In a breakthrough study by an international team of scientists led by researchers from Tel Aviv and Glasgow Universities, the ‘cat parasite’ Toxoplasma gondii was engineered to deliver drugs to the human brain. The study was led by Prof. Oded Rechavi from the Department of Neurobiology and the Sagol School of Neuroscience at Tel Aviv University, together with his PhD student Dr. Shahar Bracha, and with Prof. Lilach Sheiner, an Israeli scientist and toxoplasma expert from the University of Glasgow in Scotland. The results were published in the leading scientific journal Nature Microbiology.
“One of the biggest challenges in treating neurological diseases is getting through the blood-brain barrier (BBB),” explains Prof. Rechavi. “It is tough to deliver drugs to the brain via the bloodstream, and this is especially true for large molecules such as proteins, the critical ‘machines’ that carry out many important functions inside the cell”.
Toxoplasma gondii – the ‘cat parasite’
The creative solution proposed by the TAU team utilizes the unicellular parasite Toxoplasma gondii, which can infect a vast variety of organisms, but reproduces only in the guts of cats. The parasite is very effective in infecting humans, with an estimated third of the global population infected at some point in their lives. Prof. Rechavi explains: “Most people don’t even feel the infection or only experience mild flu-like symptoms.

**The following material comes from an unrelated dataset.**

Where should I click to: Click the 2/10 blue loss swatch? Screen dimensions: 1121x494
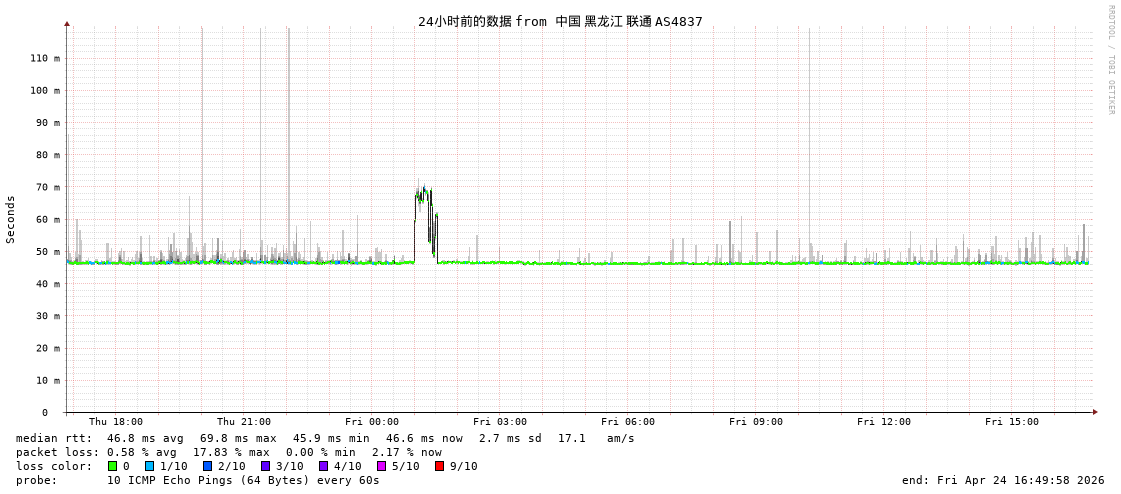pyautogui.click(x=208, y=466)
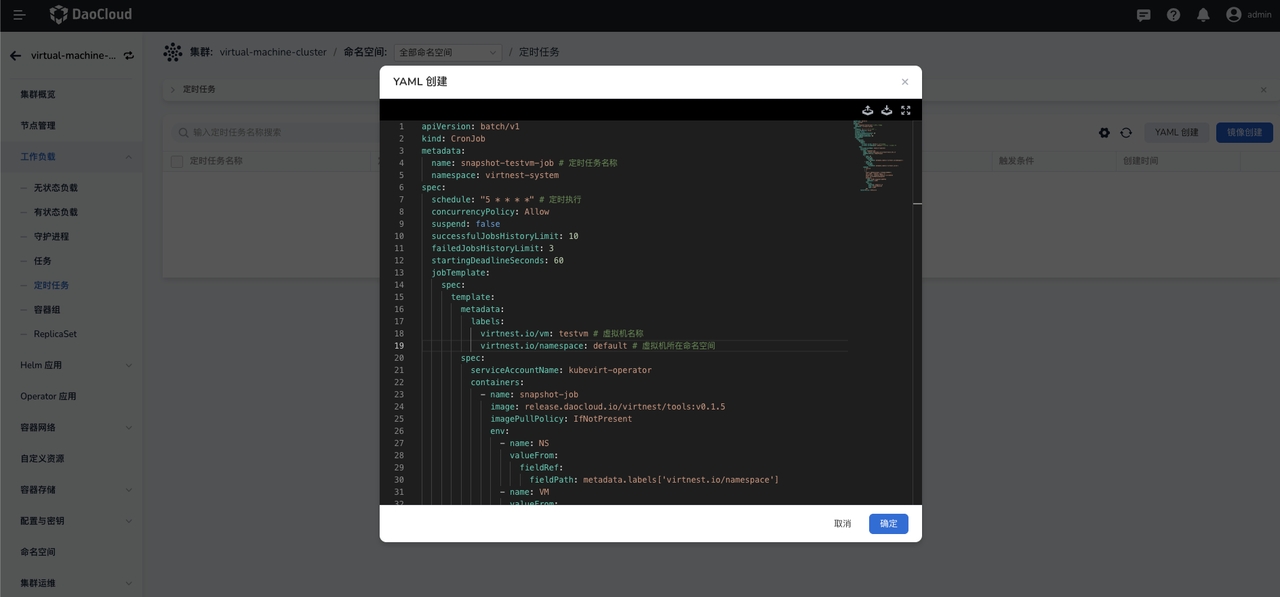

Dormant Parasite Sparks New Treatment
The parasite is, however, dangerous for people with immune failure due to conditions like AIDS, and for fetuses whose immune system has not yet developed. This is why pregnant women are advised not to eat raw meat which might contain the parasite, and to stay away from cats, which might deliver it through their feces. While ridding the body of the parasite, a healthy immune system has only limited access to the brain, and the parasite remains in the brain throughout the carrier’s lifetime”.
The parasite’s ability to penetrate the human brain and survive there in a dormant state, without reproducing, made it a perfect candidate for the researchers’ novel approach: genetically engineering Toxoplasma gondii to secrete therapeutic proteins.
Can Parasites Deliver Medications to the Brain?
“The parasite has three distinct secretion systems and we ‘hitched a ride’ on two of them”, says Prof. Rechavi. “We did not intervene with the first system, which secretes proteins outside the neurons. The second system ‘shoots’ a ‘harpoon’ into the neuron, to enable penetration. Once inside, the parasite forms a kind of cyst that continues to secrete proteins permanently. We engineered the parasite’s DNA to make it produce and secrete the proteins we want, which have therapeutic potential”.
“The parasite’s ability to pass through the BBB and communicate with the neurons, combined with our ability to engineer the parasite, generate a golden opportunity for solving the great therapeutic challenge of delivering medications to the brain”, says Prof. Sheiner.
Illustration of the activity of neurons
In this study, the team used transgenic model animals that were injected with parasites genetically engineered to produce and secrete proteins that travel into cell nuclei. Several lines of evidence proved that the proteins had been delivered to the target area and remained active in the neurons’ nuclei. One of these was especially eye-catching: a protein that, delivered by the parasite, entered the nuclei and cut out specific DNA segments, causing the transgenic animals’ brains to glow in the dark.
New Method for Rett Syndrome
This breakthrough can have far-reaching implications for a series of severe diseases. In the present study, the researchers specifically demonstrated the delivery of a protein called MeCP2, whose deficiency is associated with Rett syndrome. “This is a deadly syndrome caused by a deficiency in a single gene called MePC2 in brain cells, and our engineered Toxoplasma gondii was able to deliver it to the target cells”, says Prof. Rechavi. “But this is just one example. There are many other diseases caused by deficiency or abnormal expression of a certain protein”. To ensure the method’s safe and effective therapeutic implementation, for both drug delivery and genetic editing, a company named Epeius was established in collaboration with Ramot – the technology transfer company of Tel Aviv University, and with the University of Glasgow’s research and innovation services.